Штат прислуги был невелик (отец предполагал значительно увеличить его на будущее время) — слуга Алексей, повар и поварёнок.
Алексей обворожил меня своей особой: от него так вкусно пахло потом здорового, сильного парня, он был так благожелательно ленив, так безумно храбр, так ловко воровал у отца папиросы, что мечтой моей жизни сделалось — быть во всём на него похожим, а впоследствии постараться заполучить себе такое же местечко, которое он занимал теперь с присущим ему одному презрительным шиком. Я любовался его длинными кривыми ногами и мечтал: «Ах, когда-то ещё у меня будут такие длинные кривые ноги», тёрся об его выгоревший засаленный пиджак и думал: «Сколько ещё лет нужно ждать, чтобы моя курточка приняла такой приятный уютный вид». Да! Это был настоящий человек.

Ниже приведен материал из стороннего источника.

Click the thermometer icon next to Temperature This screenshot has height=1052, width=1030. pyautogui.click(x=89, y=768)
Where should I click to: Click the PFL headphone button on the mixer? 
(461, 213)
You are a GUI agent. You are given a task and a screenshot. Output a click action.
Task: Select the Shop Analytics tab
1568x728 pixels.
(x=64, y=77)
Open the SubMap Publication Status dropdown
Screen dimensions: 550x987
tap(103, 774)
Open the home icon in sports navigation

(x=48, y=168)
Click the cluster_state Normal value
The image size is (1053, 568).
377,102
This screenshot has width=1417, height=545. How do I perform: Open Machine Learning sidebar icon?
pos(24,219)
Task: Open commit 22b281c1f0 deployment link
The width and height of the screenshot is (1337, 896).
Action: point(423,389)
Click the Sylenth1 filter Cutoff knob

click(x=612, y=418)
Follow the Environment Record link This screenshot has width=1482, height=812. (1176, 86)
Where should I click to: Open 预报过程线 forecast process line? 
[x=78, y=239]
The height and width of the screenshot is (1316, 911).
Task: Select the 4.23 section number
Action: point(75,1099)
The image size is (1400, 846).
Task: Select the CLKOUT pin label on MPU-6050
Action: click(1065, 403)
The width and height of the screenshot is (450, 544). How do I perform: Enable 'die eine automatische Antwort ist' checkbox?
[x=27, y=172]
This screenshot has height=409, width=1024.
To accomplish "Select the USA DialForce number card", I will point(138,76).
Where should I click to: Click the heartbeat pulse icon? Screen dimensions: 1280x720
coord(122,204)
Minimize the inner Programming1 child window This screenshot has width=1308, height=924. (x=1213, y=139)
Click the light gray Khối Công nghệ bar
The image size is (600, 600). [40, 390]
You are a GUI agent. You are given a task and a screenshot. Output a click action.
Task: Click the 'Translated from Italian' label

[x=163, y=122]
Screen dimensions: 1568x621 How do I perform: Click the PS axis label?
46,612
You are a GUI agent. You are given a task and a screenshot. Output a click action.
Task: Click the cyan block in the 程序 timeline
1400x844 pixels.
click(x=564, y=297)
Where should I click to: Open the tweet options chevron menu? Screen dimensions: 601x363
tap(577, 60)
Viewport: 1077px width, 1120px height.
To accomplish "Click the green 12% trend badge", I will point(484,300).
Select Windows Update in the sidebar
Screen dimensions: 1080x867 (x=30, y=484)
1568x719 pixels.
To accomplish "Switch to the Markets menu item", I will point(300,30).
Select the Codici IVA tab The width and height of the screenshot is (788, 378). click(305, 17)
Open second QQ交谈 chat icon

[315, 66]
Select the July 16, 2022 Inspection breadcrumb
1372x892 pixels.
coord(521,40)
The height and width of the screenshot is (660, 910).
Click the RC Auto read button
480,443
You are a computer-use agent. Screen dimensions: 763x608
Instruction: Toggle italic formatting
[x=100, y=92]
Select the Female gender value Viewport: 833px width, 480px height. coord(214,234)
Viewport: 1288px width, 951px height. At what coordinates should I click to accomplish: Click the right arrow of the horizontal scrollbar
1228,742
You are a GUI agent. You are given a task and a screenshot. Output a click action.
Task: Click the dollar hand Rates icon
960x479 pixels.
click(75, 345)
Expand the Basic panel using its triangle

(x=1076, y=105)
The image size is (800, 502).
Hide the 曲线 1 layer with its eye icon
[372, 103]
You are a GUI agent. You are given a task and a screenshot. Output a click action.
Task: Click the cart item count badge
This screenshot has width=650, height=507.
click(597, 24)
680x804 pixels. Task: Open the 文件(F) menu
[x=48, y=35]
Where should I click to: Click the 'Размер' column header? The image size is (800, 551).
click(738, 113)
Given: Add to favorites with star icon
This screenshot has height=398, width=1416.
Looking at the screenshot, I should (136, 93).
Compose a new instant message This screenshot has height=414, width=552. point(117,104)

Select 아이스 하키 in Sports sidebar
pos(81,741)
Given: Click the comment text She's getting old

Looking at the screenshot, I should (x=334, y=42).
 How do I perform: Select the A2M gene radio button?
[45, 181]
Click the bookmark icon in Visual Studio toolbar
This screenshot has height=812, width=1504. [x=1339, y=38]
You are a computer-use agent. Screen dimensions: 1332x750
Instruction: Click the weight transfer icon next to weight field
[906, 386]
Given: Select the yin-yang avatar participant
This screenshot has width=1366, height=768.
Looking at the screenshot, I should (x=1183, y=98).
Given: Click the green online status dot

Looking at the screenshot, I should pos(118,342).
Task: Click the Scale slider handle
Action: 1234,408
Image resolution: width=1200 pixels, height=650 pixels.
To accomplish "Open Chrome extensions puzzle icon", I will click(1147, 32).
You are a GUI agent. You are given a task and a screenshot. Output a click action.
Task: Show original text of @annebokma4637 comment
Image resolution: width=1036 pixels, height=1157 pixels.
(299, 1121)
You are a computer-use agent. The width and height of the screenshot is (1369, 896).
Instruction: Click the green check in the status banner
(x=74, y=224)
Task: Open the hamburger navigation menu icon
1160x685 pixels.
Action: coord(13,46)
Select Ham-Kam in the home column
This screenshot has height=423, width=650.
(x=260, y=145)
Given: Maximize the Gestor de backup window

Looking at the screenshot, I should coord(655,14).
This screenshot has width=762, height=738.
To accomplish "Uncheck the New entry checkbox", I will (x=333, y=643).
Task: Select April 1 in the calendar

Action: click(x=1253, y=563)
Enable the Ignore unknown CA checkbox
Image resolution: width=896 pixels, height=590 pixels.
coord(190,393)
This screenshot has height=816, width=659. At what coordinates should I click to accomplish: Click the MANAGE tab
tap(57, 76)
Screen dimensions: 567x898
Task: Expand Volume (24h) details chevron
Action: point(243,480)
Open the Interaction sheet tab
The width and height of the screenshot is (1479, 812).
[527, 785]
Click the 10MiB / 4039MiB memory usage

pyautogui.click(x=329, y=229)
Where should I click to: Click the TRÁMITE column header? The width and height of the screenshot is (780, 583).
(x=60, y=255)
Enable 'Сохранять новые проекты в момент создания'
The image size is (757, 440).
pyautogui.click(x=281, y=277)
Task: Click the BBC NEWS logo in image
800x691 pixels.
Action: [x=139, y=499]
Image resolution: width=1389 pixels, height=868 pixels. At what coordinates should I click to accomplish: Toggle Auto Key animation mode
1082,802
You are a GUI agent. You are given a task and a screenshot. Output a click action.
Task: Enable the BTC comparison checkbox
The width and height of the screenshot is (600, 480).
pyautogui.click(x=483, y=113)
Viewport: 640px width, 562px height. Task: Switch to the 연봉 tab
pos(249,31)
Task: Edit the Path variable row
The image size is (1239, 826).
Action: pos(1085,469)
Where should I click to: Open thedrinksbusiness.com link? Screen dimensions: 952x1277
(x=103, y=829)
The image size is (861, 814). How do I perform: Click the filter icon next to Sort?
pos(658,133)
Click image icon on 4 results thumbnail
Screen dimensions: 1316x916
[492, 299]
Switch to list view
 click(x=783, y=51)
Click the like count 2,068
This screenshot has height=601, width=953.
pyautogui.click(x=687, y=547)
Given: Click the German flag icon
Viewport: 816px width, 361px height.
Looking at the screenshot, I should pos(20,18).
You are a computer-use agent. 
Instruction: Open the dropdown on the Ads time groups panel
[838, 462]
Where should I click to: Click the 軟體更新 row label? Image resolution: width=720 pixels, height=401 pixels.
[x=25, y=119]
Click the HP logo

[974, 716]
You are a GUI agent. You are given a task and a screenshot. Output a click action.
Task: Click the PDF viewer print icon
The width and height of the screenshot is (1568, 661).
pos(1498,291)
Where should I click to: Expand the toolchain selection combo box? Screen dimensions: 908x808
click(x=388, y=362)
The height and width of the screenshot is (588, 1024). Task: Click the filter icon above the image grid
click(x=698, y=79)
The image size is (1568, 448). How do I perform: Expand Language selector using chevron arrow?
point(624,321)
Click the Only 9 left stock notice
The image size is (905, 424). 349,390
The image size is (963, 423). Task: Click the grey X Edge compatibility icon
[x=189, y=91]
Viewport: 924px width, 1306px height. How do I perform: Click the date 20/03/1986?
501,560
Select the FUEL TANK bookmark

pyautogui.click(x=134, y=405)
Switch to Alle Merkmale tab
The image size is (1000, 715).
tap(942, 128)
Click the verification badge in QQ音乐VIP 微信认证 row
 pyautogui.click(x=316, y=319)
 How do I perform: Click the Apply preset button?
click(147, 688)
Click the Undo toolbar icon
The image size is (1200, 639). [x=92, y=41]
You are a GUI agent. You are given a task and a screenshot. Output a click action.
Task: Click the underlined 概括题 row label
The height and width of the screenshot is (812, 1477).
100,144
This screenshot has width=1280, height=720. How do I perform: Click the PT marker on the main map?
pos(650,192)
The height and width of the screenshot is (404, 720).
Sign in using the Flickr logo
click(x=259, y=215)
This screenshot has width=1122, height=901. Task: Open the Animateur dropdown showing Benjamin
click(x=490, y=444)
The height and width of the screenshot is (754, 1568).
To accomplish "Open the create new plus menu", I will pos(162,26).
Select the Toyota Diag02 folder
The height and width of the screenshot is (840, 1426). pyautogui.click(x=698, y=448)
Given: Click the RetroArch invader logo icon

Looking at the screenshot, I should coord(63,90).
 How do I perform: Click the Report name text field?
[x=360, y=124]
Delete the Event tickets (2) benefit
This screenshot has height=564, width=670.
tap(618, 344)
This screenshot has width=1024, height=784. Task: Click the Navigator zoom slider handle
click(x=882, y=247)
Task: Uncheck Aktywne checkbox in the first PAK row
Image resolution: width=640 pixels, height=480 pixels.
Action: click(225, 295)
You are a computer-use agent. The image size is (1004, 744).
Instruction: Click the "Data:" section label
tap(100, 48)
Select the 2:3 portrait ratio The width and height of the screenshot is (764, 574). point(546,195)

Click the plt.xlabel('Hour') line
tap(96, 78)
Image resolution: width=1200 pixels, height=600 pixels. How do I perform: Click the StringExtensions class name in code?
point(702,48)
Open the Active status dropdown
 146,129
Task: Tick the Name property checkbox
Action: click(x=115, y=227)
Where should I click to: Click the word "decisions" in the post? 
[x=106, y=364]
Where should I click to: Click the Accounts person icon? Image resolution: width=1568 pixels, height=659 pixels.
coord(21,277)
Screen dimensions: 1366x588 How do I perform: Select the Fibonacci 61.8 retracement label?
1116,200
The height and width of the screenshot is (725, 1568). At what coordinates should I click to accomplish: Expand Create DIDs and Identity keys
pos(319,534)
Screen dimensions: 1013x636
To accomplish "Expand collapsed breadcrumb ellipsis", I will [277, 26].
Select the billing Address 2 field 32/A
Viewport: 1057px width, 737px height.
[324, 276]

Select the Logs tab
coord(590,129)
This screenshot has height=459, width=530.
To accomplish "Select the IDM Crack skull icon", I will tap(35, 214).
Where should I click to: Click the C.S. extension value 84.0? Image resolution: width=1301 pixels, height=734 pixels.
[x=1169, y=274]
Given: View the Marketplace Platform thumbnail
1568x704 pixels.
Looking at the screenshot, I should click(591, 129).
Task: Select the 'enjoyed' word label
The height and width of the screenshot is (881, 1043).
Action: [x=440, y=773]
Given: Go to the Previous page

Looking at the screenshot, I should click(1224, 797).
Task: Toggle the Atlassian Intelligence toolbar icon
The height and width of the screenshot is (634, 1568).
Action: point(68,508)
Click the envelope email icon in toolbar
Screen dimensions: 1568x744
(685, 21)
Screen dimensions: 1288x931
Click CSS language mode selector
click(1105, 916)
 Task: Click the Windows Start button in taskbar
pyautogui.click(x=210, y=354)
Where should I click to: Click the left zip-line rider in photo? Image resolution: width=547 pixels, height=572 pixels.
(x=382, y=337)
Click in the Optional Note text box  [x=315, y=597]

— Алексей! — спрашивал я, положив голову на его живот (обыкновенно, мы забирались куда-нибудь в чулан с съестным или на диван в пустынной бильярдной и, лежа в удобных позах, с наслаждением вели длинные разговоры). — Алексей! Мог бы ты поколотить трёх матросов?
— Я? Трёх?
Презрительная, красиво-наглая мина искажала его лицо.
— Я пятерых колотил по мордасам.
— А что же они?
— Да что ж… убежали.
— А разбойники страшнее?
— Разбойники? Да чем же страшнее? Только что людей режут, а то такие же люди, как и мы с тобой,
— Ты бы мог их поубивать?
Он усмехался прекрасными толстыми губами (никогда у меня не будет таких прекрасных губ — печально думал я):
— Да уж получили бы они от меня гостинец…
— А ты кого-нибудь убивал?
— Да… бывало… — Зевота и плевок прерывали его речь (прекрасная зевота! чудесный неподражаемый плевок!). — В Перекопе четырёх зарезал.
Это чудовищное преступление леденило мой мозг. Что за страшная личность! Что ему, в сущности, стоит зарезать сейчас и меня, беспомощного человечка.
— А знаешь, Алексей, — говорю я, гладя заискивающе его угловатое плечо, — я у папы для тебя выпрошу сегодня двадцать папиросок.
— Просить не надо, — рассудительно качает головой этот худощавый головорез. — Лучше украдь потихоньку.
— Ну, украду.
— А что, Алексей, если бы тебя кто-нибудь обидел… Что бы ты…
— Да уж разговор короткий был бы…
— Убил бы? Задушил?
— Как щенёнка. Одной рукой.
Он цинично смеётся. У меня по спине ползёт холодок:
— А папа… Ну, если бы, скажем, папа отказал тебе от места?
— А что ж твой папа? Бриллиантовый, что ли? Туда ему и дорога.
После такого разговора я целый день бродил, как потерянный, нося в сердце безмерную жалость к обреченному отцу. О, Боже! Этот большой высокий человек всё время ходил по краю пропасти и даже не замечал всего ужаса своего положения. О, если бы суровый Алексей смягчился…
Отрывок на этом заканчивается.